– Я за домом сколько следил, а они мертвые были, – выдохнул
Ковешников.
– Хреново следил, – усмехнулся Бучила. – Есть предложение,
кладем клят на статуэтку эту задратую и валим тем путем, что
пришли. Если нас тут заметят, станем первыми и единственными
подозреваемыми. По мне, так лучше от Шетеня прятаться.
– Ни в коем случае, – возразил Ковешников. Вот от кого, от кого,
а от чиновника Рух такого не ожидал.
– Я без бабы золотой не уйду, – поддакнул Васька.

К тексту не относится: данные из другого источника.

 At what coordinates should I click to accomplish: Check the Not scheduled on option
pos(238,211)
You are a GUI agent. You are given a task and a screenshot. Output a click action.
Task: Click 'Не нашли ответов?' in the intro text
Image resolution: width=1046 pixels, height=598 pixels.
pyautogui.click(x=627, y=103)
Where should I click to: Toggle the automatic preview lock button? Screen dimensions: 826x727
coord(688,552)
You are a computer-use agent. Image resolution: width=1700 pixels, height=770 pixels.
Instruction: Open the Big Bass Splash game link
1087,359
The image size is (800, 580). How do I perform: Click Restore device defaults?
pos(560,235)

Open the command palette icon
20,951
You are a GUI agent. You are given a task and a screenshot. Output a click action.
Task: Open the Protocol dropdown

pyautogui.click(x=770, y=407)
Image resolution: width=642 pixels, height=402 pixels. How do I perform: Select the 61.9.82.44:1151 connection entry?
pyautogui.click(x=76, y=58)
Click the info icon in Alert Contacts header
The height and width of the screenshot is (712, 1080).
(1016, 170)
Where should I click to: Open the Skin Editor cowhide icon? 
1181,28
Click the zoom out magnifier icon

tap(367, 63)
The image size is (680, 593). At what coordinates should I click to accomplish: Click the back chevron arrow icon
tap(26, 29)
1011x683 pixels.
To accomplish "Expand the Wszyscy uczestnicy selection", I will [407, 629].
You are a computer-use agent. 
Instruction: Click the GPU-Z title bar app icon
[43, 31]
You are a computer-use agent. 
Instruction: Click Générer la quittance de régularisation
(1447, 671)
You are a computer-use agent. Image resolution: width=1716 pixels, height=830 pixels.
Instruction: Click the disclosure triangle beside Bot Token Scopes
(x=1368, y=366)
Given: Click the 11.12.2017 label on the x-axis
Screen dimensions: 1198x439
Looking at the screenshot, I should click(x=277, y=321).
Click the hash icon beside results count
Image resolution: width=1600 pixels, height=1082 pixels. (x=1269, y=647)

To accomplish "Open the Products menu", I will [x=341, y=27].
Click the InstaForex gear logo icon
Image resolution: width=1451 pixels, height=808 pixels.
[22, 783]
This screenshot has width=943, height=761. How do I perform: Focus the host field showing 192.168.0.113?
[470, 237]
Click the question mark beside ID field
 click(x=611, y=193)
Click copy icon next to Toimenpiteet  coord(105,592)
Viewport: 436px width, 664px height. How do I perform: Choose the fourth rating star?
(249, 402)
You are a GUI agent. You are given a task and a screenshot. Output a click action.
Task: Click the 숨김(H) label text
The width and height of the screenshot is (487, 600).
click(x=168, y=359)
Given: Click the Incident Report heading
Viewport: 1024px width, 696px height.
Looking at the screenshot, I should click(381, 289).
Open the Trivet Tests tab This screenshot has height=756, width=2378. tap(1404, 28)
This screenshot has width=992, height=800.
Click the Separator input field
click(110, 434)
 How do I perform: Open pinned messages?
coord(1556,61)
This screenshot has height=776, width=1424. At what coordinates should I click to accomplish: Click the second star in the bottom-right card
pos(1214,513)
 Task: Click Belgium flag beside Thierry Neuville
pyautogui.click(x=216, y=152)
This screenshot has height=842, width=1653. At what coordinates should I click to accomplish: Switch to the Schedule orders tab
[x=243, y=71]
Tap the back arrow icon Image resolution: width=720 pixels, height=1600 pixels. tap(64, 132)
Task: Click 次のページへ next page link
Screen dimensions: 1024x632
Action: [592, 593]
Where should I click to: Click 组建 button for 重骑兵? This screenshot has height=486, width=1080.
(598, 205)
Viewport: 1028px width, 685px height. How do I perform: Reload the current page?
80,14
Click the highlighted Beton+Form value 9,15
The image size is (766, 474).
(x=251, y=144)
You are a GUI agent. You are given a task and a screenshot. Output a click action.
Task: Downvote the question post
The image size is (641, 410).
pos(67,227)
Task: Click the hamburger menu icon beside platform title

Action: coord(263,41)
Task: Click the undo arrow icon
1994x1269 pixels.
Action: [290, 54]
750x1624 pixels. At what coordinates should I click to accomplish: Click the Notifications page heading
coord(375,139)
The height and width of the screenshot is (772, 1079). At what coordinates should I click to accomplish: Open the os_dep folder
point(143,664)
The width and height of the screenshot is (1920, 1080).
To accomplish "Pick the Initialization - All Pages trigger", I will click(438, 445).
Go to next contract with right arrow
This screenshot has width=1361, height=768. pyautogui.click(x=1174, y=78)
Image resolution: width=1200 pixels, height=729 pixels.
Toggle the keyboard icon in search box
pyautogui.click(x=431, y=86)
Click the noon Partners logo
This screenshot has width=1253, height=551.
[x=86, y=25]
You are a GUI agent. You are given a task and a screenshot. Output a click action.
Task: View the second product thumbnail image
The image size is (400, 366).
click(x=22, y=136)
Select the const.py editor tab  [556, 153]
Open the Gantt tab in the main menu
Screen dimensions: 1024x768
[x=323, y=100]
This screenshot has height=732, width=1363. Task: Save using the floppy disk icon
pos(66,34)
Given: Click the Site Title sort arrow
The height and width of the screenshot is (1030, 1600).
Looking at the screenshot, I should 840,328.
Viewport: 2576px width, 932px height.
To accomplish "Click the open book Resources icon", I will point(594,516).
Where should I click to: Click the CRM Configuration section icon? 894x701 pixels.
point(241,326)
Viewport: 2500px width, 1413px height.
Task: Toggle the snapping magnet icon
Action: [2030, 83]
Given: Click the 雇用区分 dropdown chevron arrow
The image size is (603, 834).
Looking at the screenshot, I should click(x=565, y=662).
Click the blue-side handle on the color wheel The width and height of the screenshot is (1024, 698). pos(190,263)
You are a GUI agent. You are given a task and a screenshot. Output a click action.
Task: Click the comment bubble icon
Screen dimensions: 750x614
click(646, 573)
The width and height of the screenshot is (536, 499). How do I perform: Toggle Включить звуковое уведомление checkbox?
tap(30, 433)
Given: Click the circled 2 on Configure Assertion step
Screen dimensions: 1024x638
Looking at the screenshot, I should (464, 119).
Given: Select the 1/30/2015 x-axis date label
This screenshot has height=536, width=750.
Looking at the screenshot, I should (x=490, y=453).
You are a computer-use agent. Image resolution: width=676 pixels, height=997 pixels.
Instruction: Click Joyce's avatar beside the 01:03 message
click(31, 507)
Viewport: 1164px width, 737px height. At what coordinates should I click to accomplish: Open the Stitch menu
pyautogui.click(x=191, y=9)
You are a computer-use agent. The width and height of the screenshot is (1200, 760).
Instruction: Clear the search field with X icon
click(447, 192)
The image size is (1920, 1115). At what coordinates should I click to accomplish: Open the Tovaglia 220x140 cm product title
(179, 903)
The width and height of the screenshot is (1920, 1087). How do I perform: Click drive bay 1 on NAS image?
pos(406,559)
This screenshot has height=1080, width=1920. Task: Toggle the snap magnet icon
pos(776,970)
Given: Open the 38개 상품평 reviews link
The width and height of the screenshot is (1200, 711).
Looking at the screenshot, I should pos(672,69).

– Сговорились, да? Ну смотрите, потом не жалуйтесь, – Бучила
пожал плечами и двинулся дальше. Нет, ну ладно Васька, этому без
статуэтки верная смерть. А Ковешников какого хрена кобенится? Не
из-за полуполтинника же? А если из-за этой мелочи, то, значит,
мозги вообще не ночевали в башке.
Он приметил на полу тоненькие и прерывистые ниточки крови.
Неизвестный убийца забрал головы с собой. Ну ёб твою мать, что за
народ? Дом ломится от добра, бошки на кой черт кому-то сдались?
Извилистый след тянулся по коридорам и привел к неприметной двери,
открывшейся без малейшего скрипа. Вниз, в густую, чернильную
темноту, уводили ступени, и спускаться туда отчего-то никакого
желания не было. Но уж раз назвался груздем...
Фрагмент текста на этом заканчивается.